On reparlera sûrement de Dragons comme on reparle aujourd'hui de Toy Story, comme d'une épopée libératrice, comme d'une saga d'animation qui a su redonner un degré d'exigence à son public en le faisant grandir au fil des opus et contrer les mange-merdes de la concurrence ne voyant en un enfant innocent qu'une vache à lait. On en oublierait presque quel studio a produit ces films tellement ils sont à des lieues du calibrage et de la bêtise qui caractérisent la moitié des productions DreamWorks sorties ces quinze dernières années.
La trilogie a pris son temps pour bien se faire, s'entourant des personnes les plus qualifiées pour ne pas décevoir les fans et récompenser leur attente. Dean DeBlois poursuit à nouveau l'aventure en solo, sans son collègue Chris Sanders, et effectue un rétropédalage. 5 ans séparent Dragons 2 de sa suite mais dans la temporalité de la série, une petite année seulement s'est écoulée depuis la défaite de Drago. Notre patience était pourtant nécessaire, nous permettant de constater combien l'utopie souhaitée par Harold avance trop vite, l'île recueillant plus de créatures qu'elle ne le devrait. Un signe de précipitation bien agencé qui sera au coeur du scénario.

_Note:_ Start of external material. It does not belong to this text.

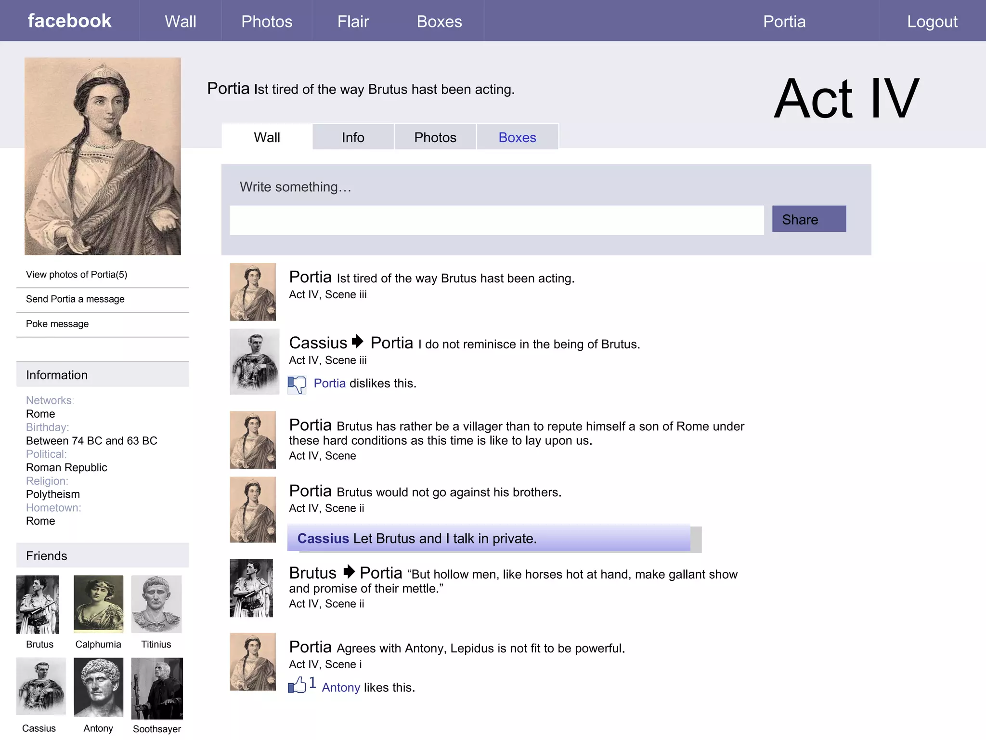Switch to the Info profile tab
Screen dimensions: 986x740
[353, 137]
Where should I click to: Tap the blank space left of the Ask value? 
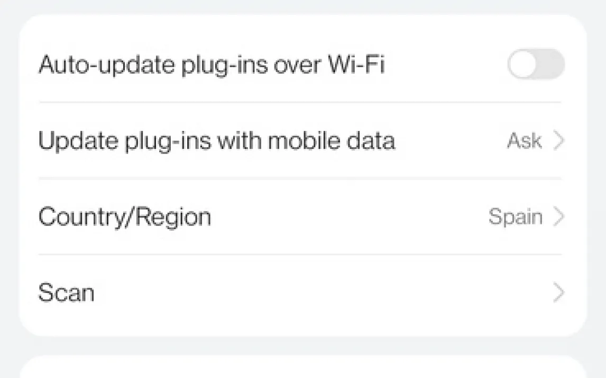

Et s'il était encore trop tôt pour cette harmonie rêvée, que la coexistence en cours doive être retardée? Notre jeune héros doit faire face à ses responsabilités de chef, arrivant à l'étape finale teasée depuis 9 ans, à lui et à sa génération d'être les guides et non plus les apprentis. Les questions identitaires mènent cette fois-ci à une réponse d'indépendance qui affranchit l'humain de son animal, le fils de son père, le Viking de sa terre natale etc... le futur ne repose plus que sur les épaules de Harold qui cumule tous les dilemmes pour lui, ce qui est à la fois une bonne et une mauvaise chose.
Il doit ainsi supporter un plus grand poids et trouver le juste milieu entre le bien-être de son village et le sien mais tous les autres personnages humains en pâtissent, réglés comme de sages conseillers qui n'ont plus grand chose à dire. Astrid reste fixée sur ses discours d'encouragement à répétition (qu'en est-il du doute face au mariage?), la mère se fait discrète et ne sert que de bonne conscience, et le groupe de sidekicks a atteint ses limites. L'humour dans Dragons a souvent été entâché par leur lourdeur mais les deux premiers chapitres avaient su se concentrer sur le regain de confiance qu'ils apportaient à Harold, les rendant sympathiques. Ici, leurs interventions n'apportent que des moments paresseux (l'évasion, facilité d'écriture surprenante pour une saga aussi soigneuse) voire carrément ridicules (l'intérêt de la jalousie de Rustik?).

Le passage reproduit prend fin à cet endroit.